SUPPLIED PASSAGE

⟨

As announced today, the Board has determined to modify the previously announced tender offer program by replacing the four potential remaining semi-annual 10% tender offers with one final 15% tender offer which would be made in the first quarter of 2008 if the Fund’s shares trade at an average discount of more than 7.5% over a measuring period during the fourth quarter of 2007. As in the case of the previously announced program and for reasons expanded herein, payment of this tender offer would be made in kind through the delivery of portfolio securities at 98% of net asset value.
 
Approval of New Guidelines for Implementation of the Fund’s Share Repurchase Program
 
Several years ago the Board announced the authorization of repurchases of up to 10% of the Fund’s outstanding shares in open market purchases on the New York Stock Exchange. As part of its overall plan to address the discount issue, the Board has approved guidelines for the implementation of the Fund’s repurchase program, which include specific parameters regarding the circumstances in which such repurchases would be considered. As a result, the Board believes that there is a greater likelihood that the Fund will engage in share repurchases in the future if market conditions indicate that such repurchases would be in the interests of Fund shareholders. Such repurchases may have the effect of temporarily reducing or limiting the discount in the trading price of the Fund’s shares and may also serve to enhance the Fund’s total return.
 
Clarification of Investment Mandate
 
In October 2005, the Board announced a clarification of the Fund’s investment mandate by stating that: “[the Fund seeks] long-term capital growth through outperformance of the Fund’s benchmark by active management across the large, medium and small cap sectors of the Korean equity market.” The Board has further considered the potential impact of the Fund’s current tax position on the manner in which the Fund is managed. As noted above, there has been a long-term accumulation of unrealized capital gain in the Fund’s portfolio holdings, which has grown to the current approximately 70% level. A reluctance to realize capital gains may, in some instances, have prevented the Fund from realizing opportunities to maximize the Fund’s total return. Recognizing that Fund shareholders likely have differing interests in regard to taxes, but also that the Fund has no way of identifying these interests, the Board believes that the Fund’s long-term capital growth mandate would be best pursued without regard to tax considerations and has instructed the Fund’s investment adviser to manage the Fund’s portfolio in such manner.

⟩

DATASET ENTRIES

⟨

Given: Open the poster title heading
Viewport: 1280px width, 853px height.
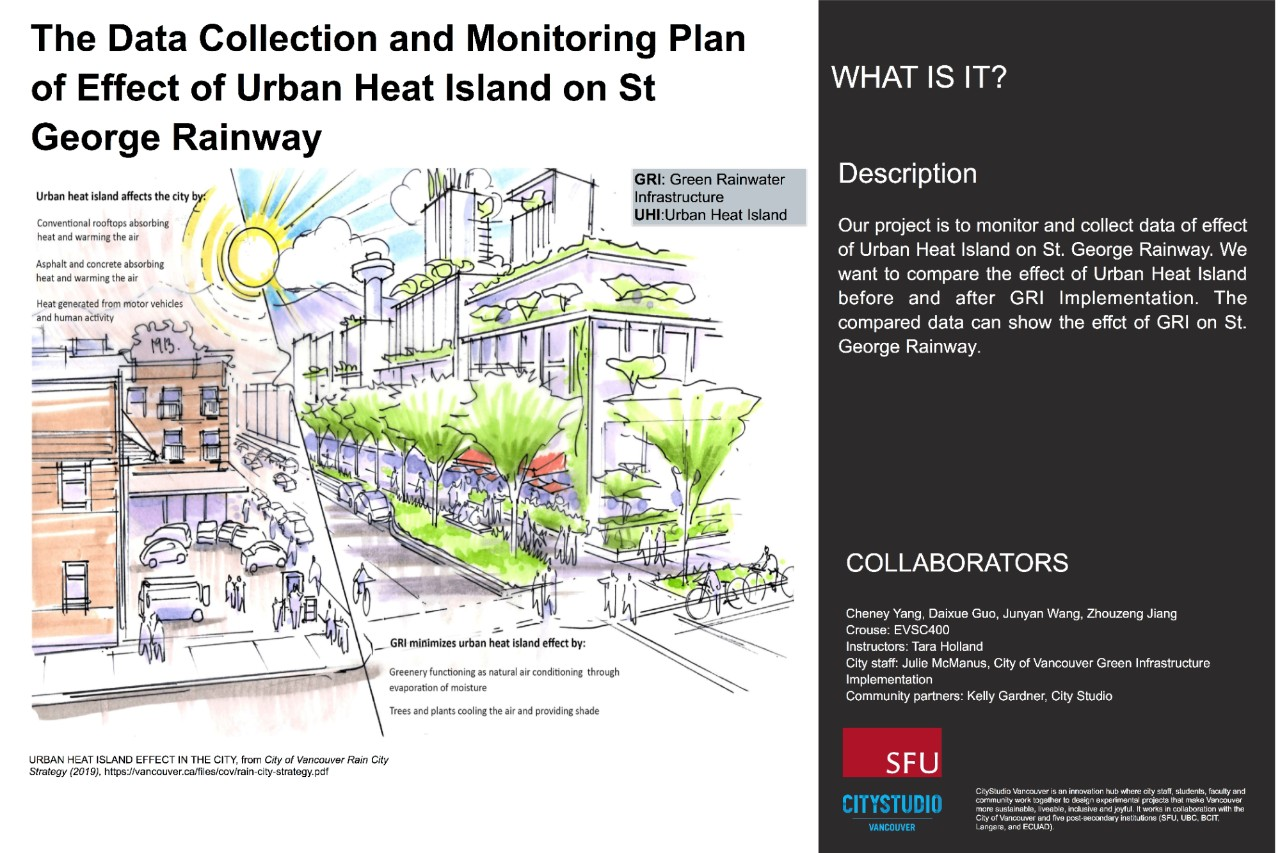Looking at the screenshot, I should [390, 85].
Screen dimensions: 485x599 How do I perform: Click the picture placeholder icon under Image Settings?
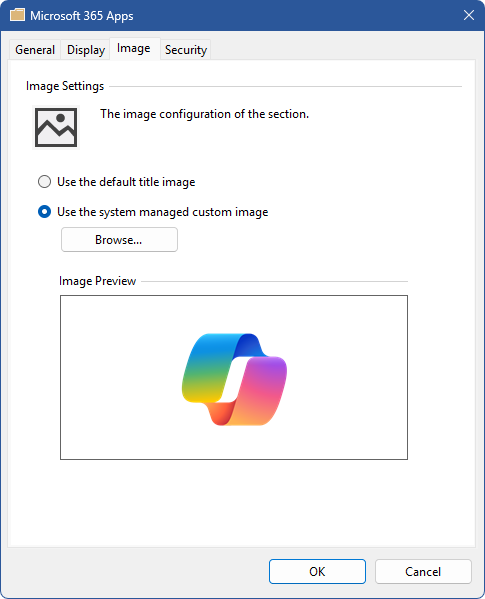coord(56,127)
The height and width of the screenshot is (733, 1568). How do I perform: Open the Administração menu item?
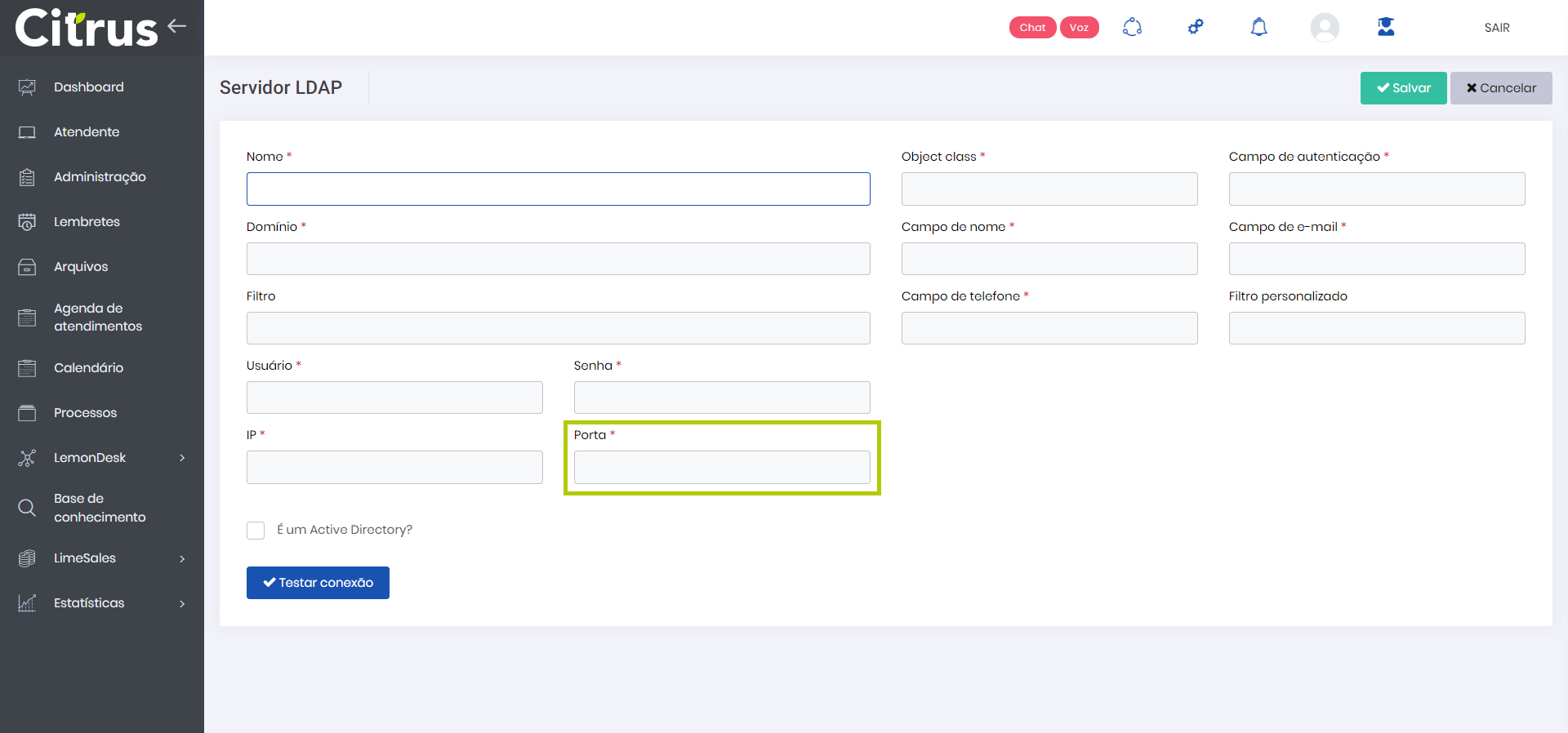[100, 177]
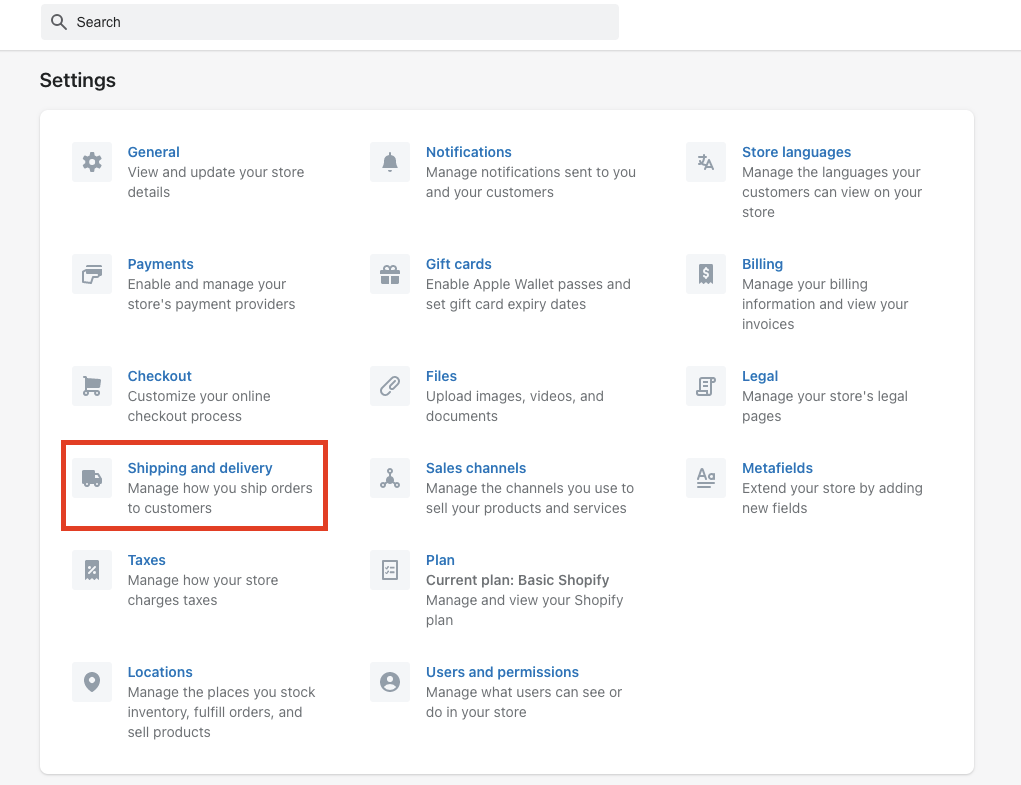Viewport: 1021px width, 785px height.
Task: Click the Payments card icon
Action: tap(92, 274)
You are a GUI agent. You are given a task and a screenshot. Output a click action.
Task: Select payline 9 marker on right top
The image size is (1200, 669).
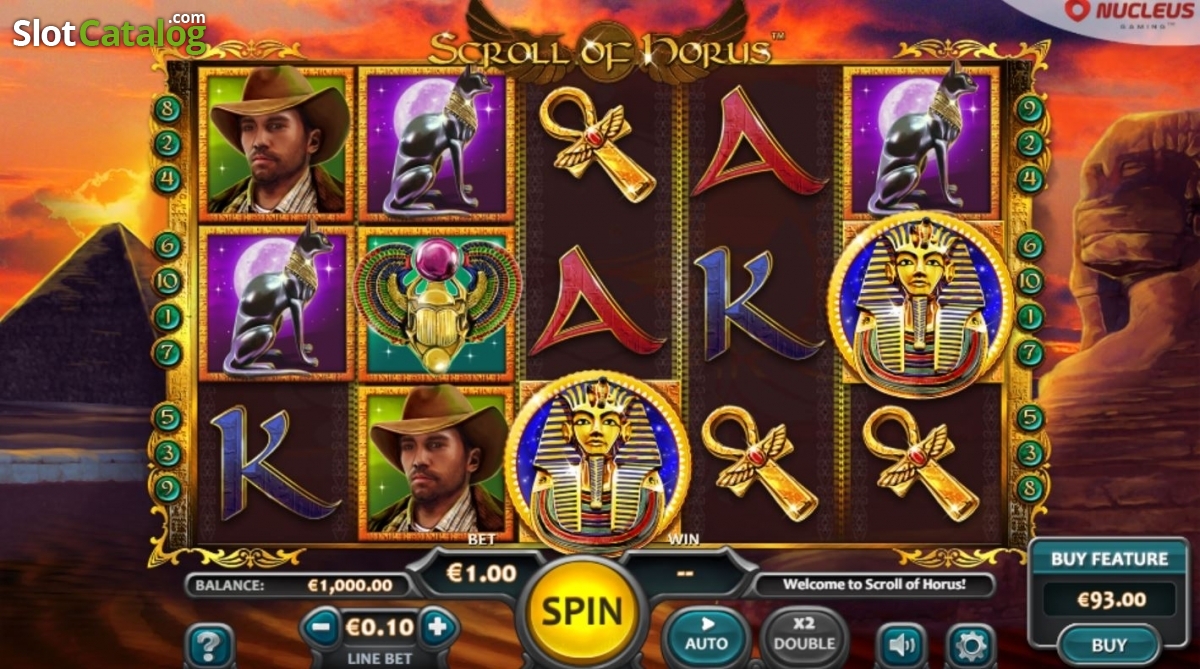[x=1030, y=108]
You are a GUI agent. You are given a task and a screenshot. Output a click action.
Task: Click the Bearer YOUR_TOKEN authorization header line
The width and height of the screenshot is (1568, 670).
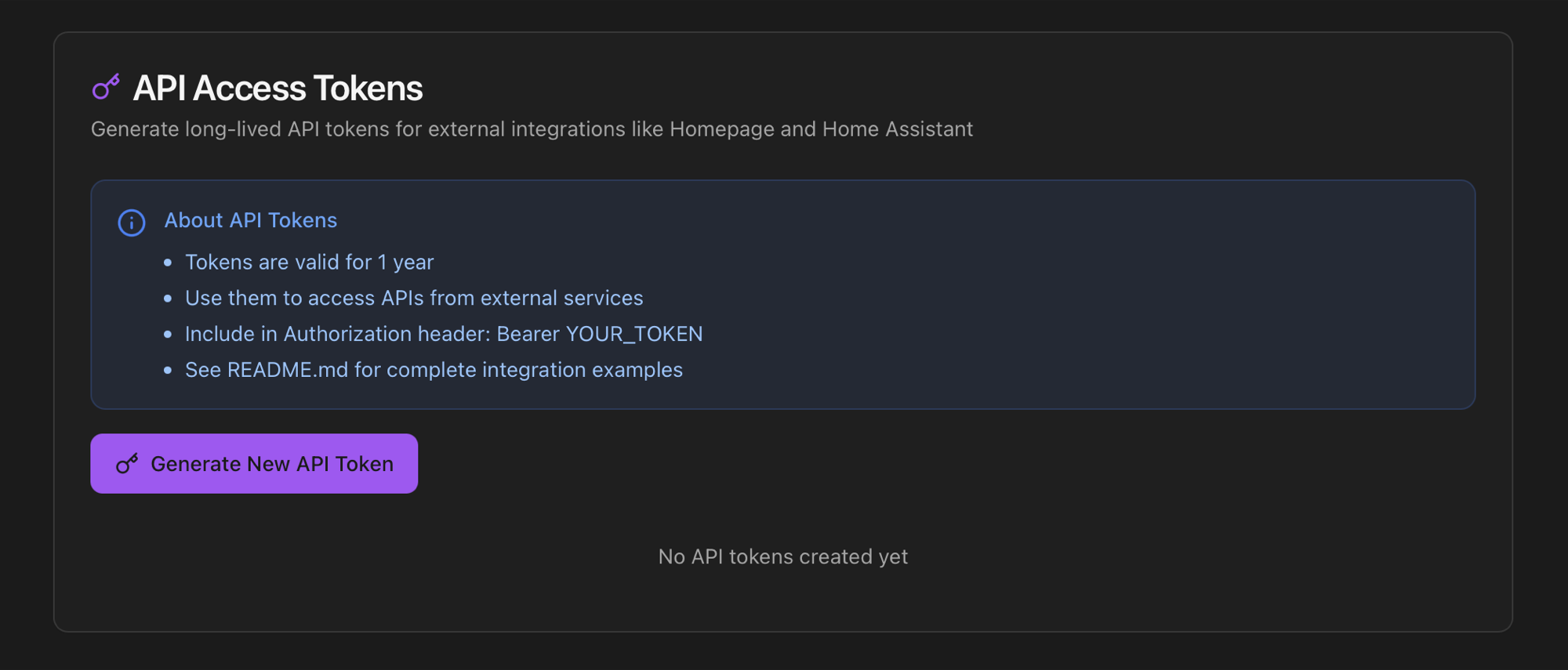tap(444, 334)
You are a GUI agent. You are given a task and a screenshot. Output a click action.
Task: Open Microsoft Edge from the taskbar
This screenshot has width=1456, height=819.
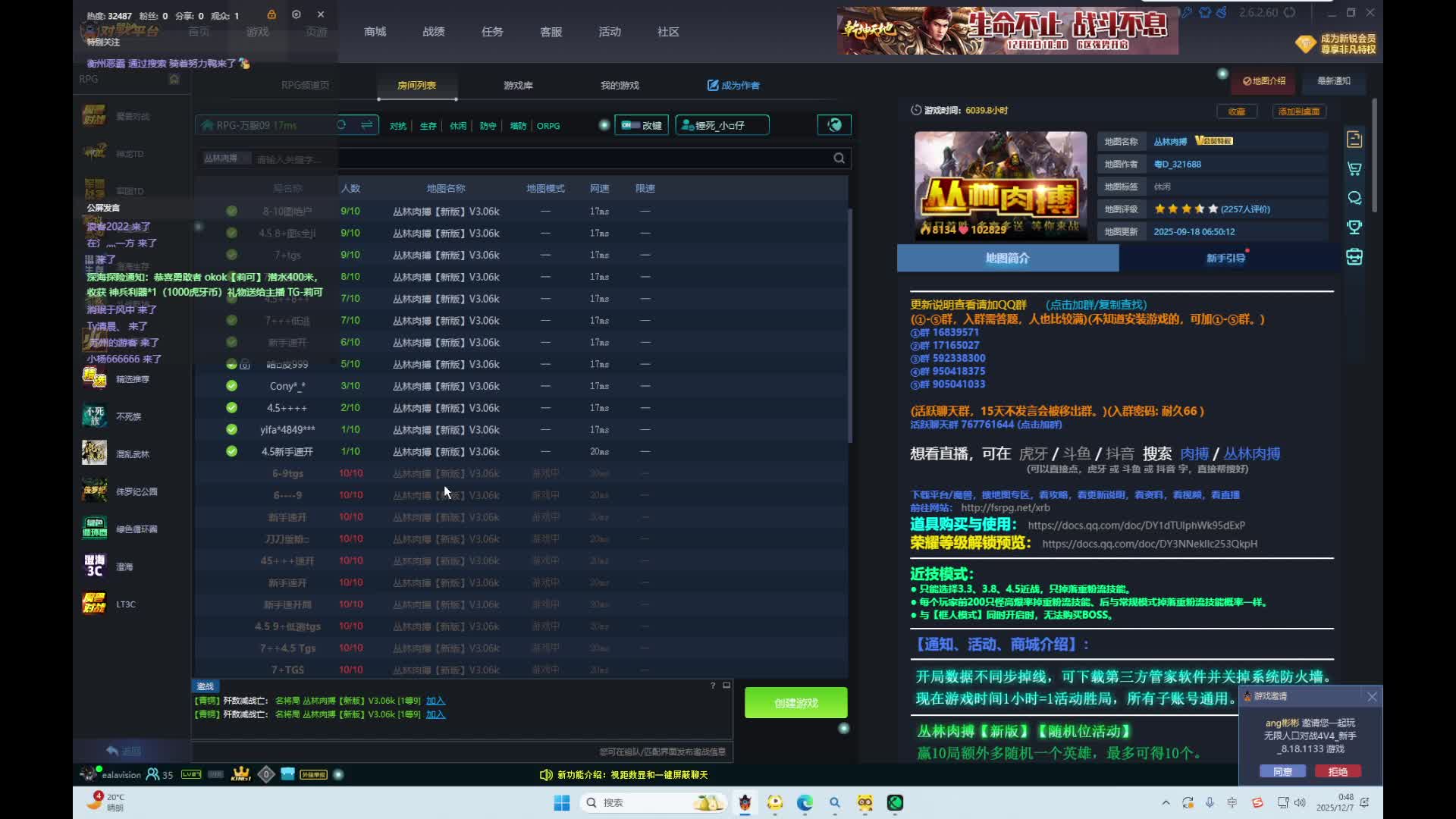tap(805, 802)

⟩

EXERCISES TO COMPLETE
A. According to the fund announcement, what percentage of net asset value would the final tender offer pay?
B. Retype everything in the fund announcement from "As announced today, the" down to "net asset value.".

EXERCISE SOLUTIONS
A. 98% of net asset value, paid in kind with portfolio securities.

B.
As announced today, the Board has determined to modify the previously announced tender offer program by replacing the four potential remaining semi-annual 10% tender offers with one final 15% tender offer which would be made in the first quarter of 2008 if the Fund’s shares trade at an average discount of more than 7.5% over a measuring period during the fourth quarter of 2007. As in the case of the previously announced program and for reasons expanded herein, payment of this tender offer would be made in kind through the delivery of portfolio securities at 98% of net asset value.